Muni Lal v. Dakshin Haryana Bijli Vitran Nigam Ltd.
2020-02-25
FATEH DEEP SINGH
body2020
DigiLaw.ai
Judgment Mr. Fateh Deep Singh, J.: - The short point involved in the present regular second appeal is as to the scope and applicability of provisions of Section 149 CPC empowering the Courts and their indulgence to permit deficit Court fees subsequent to the time granted. The case has a very unfortunate initiation. Muni Lal and his wife Smt. Manju, both the parents of deceased Vinay Kumar, had filed as plaintiffs a suit against the respondents Dakshin Haryana Bijli Vitran Nigam Limited (for short, ‘DHBVNL’) by way of declaration with consequential relief for grant of compensation and mandatory injunction. The averments were on the basis that in the evening on 22.09.2006 the deceased son of the plaintiffs, who happened to be a 12th Class student, was going on the road and an electric wire left unattended on the road which was live, touched the deceased resulting in his instantaneous death. The parents had sought compensation from the DHBVNL for the gross acts of their negligence. The Court of learned Civil Judge (Junior Division), Faridabad vide judgment and decree dated 25.02.2012 decreed the suit for recovery of a sum of Rs.2.00 lacs to be paid within three months with interest @ 6% per annum from the date of occurrence till realization of the decretal amount, however with the rider that the plaintiffs shall deposit Court fee on the amount granted within three months from the date of the order, failing which the suit shall be dismissed. The plaintiffs, unfortunate parents, failed to take note of this finer print in the directions of the trial Court and through the impugned judgment dated 17.05.2013 the Court of learned Additional District Judge, Faridabad held that since the appellants have failed to comply with the mandatory directions of the Court and did not pay the Court fees and therefore dismissed the appeal holding that even the suit stands dismissed. The unfortunate parents have come up in this regular second appeal challenging only the non-exercise of jurisdiction by the courts below by the aid of Section 149 CPC. 2.

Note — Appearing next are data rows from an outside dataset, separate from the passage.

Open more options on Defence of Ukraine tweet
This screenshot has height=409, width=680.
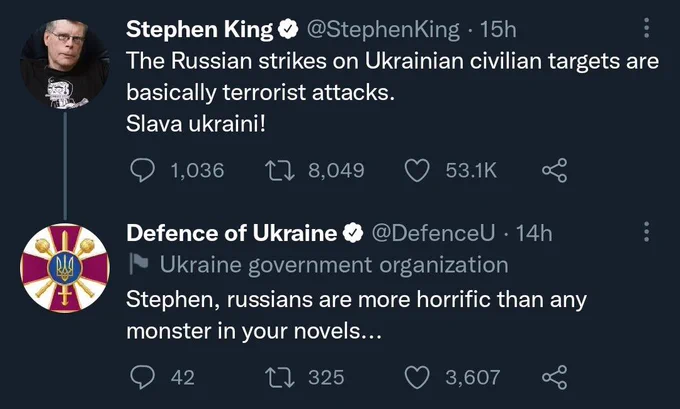click(646, 232)
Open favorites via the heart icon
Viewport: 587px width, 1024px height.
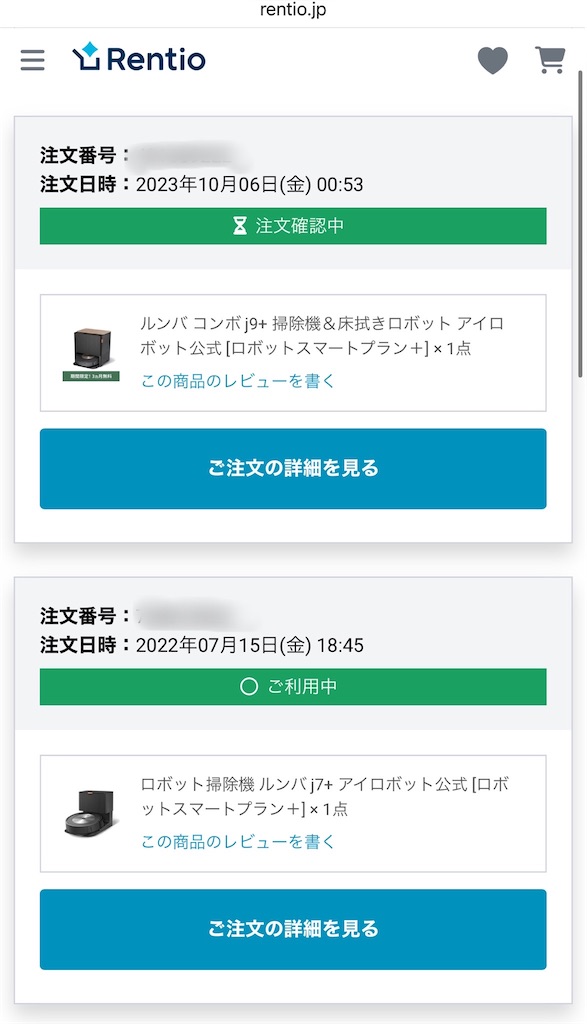tap(493, 60)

The unfortunate parents have come up in this regular second appeal challenging only the non-exercise of jurisdiction by the courts below by the aid of Section 149 CPC. 2. In view of the recent pronouncement in ‘Kirodi (since deceased) through his LR vs. Ram Parkash & others’ Civil appeal No.4988 of 2019; SLP(C) No.11527 of 2019 decided on 10.05.2019, the Hon’ble Supreme Court has clearly held under Section 41 of the Punjab Courts Act, 1918 which has its application to the States of Punjab and Haryana, that there is no necessity of framing substantial question of law for disposal of an appeal. 3. Upon hearing Mr. Vikas Kumar, Advocate for the appellants; Mr. Rohit Jindal, Advocate appearing on behalf of Mr. P.S. Poonia, Advocate representing the respondents and perusing the records of the case. 4. It is a suit which is more based on the unfortunate accidental death of a young son on account of having come in contact with a live electric wire left on the road by the insolence and the gross negligence of the officials of the respondent DHBVNL. It is not that the appellants before this Court, then plaintiffs, had used any dilatory tactics to evade their obligation but apparent as is to this Court, is more of an outcome of lack of proper legal advice and sensitivity to such an order by their counsel who had been representing them at the time of disposal of the suit. The order decreeing the suit being a peremptory one, as it was a pure conditional decree and therefore in essence a decree in-terrorem and it is not the averment and apparent stand of the respondent side that it was an intentional lapse for which the unfortunate parents should be put to more distress. This Court seeks support from ‘Mahanth Ram Dass v. Ganga Das’ 1961 (3) SCR 763 and ‘Municipal Corporation, Faridabad & another v. Suresh & others’ 2007(4) Civil Court Cases 645 (P&H), wherein it has been held that the Court has vast discretion to enlarge the time for making good the deficiency of Court fees by exercise of powers under Sections 148, 149 & 151 CPC even after expiry of the time fixed.
The Court below has acted in a more lackadaisical manner and merely failed to garnish enough compassion and sensitivity towards the unfortunate parents who cannot be denied the fruits of their labour by such a small negligence which is not likely to cause any prejudice to the other side. The Court of learned Additional District Judge, Faridabad lost sight of the provisions enshrined in Section 148, 149 and 151 CPC and failed to put to apt use these provisions which are for the advancement of justice and merely acting in a highly technical manner by a constricted approach has certainly, to the mind of this Court, fallen into an error necessitating allowing of the present appeal thereby setting aside the impugned judgment of the first appellate Court dated 17.05.2013 and ordering restoration of the judgment and decree dated 25.02.2012 of the trial Court subject to the plaintiffs (present appellants) depositing the requisite Court fees in compliance of the judgment and decree of the trial Court dated 25.02.2012 within three months from the date of receipt of a certified copy of this order. The present appeal stands disposed off accordingly.